Source extract:
Re: [Groff] Re: groff: radical re-implementation
Hi Werner (and all)
Thanks for this clarifying explanation. I have a couple of comments,
one explanatory, the other which, I think, may point to the core
of the question.
On 21-Oct-00 Werner LEMBERG wrote:
>> Troff's multi-character naming convention means that anything you
>> could possibly need can be defined, and given a name in the troff
>> input "character set" whenever you really need it, so long as you
>> have the device resources to render the appropriate glyph.
> There are only 256 `multi-characters' named `charXXX'. Everything
> else are glyph entities (even if they behave like a character in most
> cases). The reality is that groff doesn't really make a difference
> between a character and a glyph, and it has high priority to me to
> implement this distinction. I'll probably start with renaming a lot
> of troff internals.
1. Perhaps I should clarify: by "multi-character naming convention"
I mean the fact that you can decide to use the sequence of ASCII
characters, for instance, "\[O-ogonek]" as the name of a "character".
In passing: I see no _logical_ distinction between using a string
of ASCII characters to name a "character", and using a string of
bytes which implements a UTF-8 encoding.
2. Perhaps it is a good point of view to see troff (gtroff) as an
engine which handles _glyphs_, not characters, in a given context of
typographic style and layout. The current glyph is defined by the current
point size, the current font, and the name of the "character" which is to
be rendered, and troff necessarily takes account of the metric information
associated with this glyph.

Task 1: In the groff list message, rewrite the paragraph beginning "2. Perhaps it is a good point of view" as a short bulleted list that keeps its main facts.
Task 2: Reproduce the passage of the groff list message starting at "Re: [Groff] Re: groff: radical" and ending at "of the question.".

Data shown:
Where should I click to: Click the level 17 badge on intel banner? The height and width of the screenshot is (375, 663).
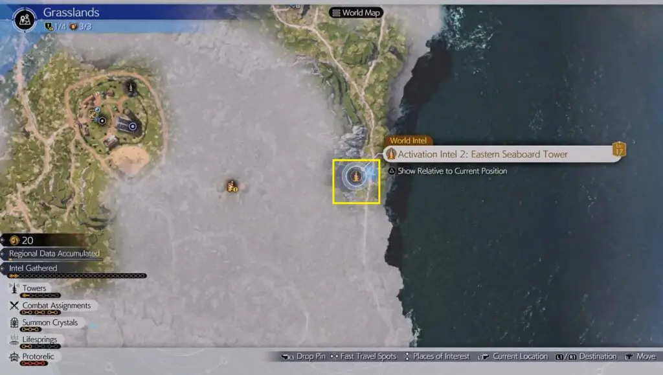point(619,150)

Expected answer 1:
- troff (gtroff) can be seen as an engine that handles glyphs, not characters, within a given typographic style and layout.
- The current glyph is defined by the current point size, the current font, and the name of the "character" to be rendered.
- troff must take account of the metric information associated with that glyph.

Expected answer 2:
Re: [Groff] Re: groff: radical re-implementation
Hi Werner (and all)
Thanks for this clarifying explanation. I have a couple of comments,
one explanatory, the other which, I think, may point to the core
of the question.